At the moment, in order to replace "change" a single BBC tag, we have to loop over the whole array, search for it and then do whatever we want, along the lines of:
for ($i = count($codes) - 1; $i > 0; $i--)
{
$code = &$codes[$i];
if ($code['tag'] == 'url')
{
What I was thinking is to slightly re-organize the codes so that they are simply grouped by tag, that way we'd have just to loop over the target tag instead of the whole array, something like:
'abbr' => array(
array(
self::ATTR_TAG => 'abbr',
self::ATTR_TYPE => self::TYPE_UNPARSED_EQUALS,
...
),
),
'anchor' => array(
array(
self::ATTR_TAG => 'anchor',
self::ATTR_TYPE => self::TYPE_UNPARSED_EQUALS,
...
),
),
'quote' => array(
array(
self::ATTR_TAG => 'quote',
self::ATTR_TYPE => self::TYPE_PARSED_CONTENT,
...
),
array(
self::ATTR_TAG => 'quote',
self::ATTR_TYPE => self::TYPE_PARSED_CONTENT,
...
),
array(
self::ATTR_TAG => 'quote',
self::ATTR_TYPE => self::TYPE_PARSED_EQUALS,
...
),
array(
self::ATTR_TAG => 'quote',
self::ATTR_TYPE => self::TYPE_PARSED_CONTENT,
...
),
array(
self::ATTR_TAG => 'quote',
self::ATTR_TYPE => self::TYPE_PARSED_CONTENT,
...
),
),
That way, to change the url tag we'll need to just loop over a small number of elements:
for ($i = count($codes['url']) - 1; $i > 0; $i--)
{
$code = &$codes[$i];
if ($code['tag'] == 'url')
{
Of course, that way, before use the tags in the parser code, we'll need to re-create the previous version of the array (unless even the code may take advantage of this structure.

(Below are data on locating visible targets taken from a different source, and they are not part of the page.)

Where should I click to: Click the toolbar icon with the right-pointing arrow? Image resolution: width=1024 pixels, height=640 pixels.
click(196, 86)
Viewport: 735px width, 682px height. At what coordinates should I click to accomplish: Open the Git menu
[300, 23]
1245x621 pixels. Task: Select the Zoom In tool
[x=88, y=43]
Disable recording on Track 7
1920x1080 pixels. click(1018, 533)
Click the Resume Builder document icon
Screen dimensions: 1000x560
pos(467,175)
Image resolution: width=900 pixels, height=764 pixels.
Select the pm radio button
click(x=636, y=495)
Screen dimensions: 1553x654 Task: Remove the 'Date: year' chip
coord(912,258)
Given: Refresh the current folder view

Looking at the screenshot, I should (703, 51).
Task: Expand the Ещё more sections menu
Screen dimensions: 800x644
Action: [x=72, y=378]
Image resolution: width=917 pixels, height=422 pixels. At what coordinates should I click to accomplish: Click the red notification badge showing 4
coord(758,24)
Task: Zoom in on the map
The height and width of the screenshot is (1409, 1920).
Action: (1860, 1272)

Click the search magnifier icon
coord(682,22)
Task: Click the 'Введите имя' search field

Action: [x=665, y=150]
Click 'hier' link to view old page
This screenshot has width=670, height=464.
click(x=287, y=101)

Seems like having named keys would make it a bit easier ... not sure how often addons replace tags vs add new ones, seems like a replace function inside of the codes class (to go along with the add and remove ones) would be useful.
But currently some tags are duplicated to deal with different permutations. Wouldn't this idea destroy that?
Scroll down the example code to the quote tag. :P
It's an array of arrays. ;)
You would need to do the exact permutation of the tag. Unless you're talking about just replacing a tag with another. That seems rare.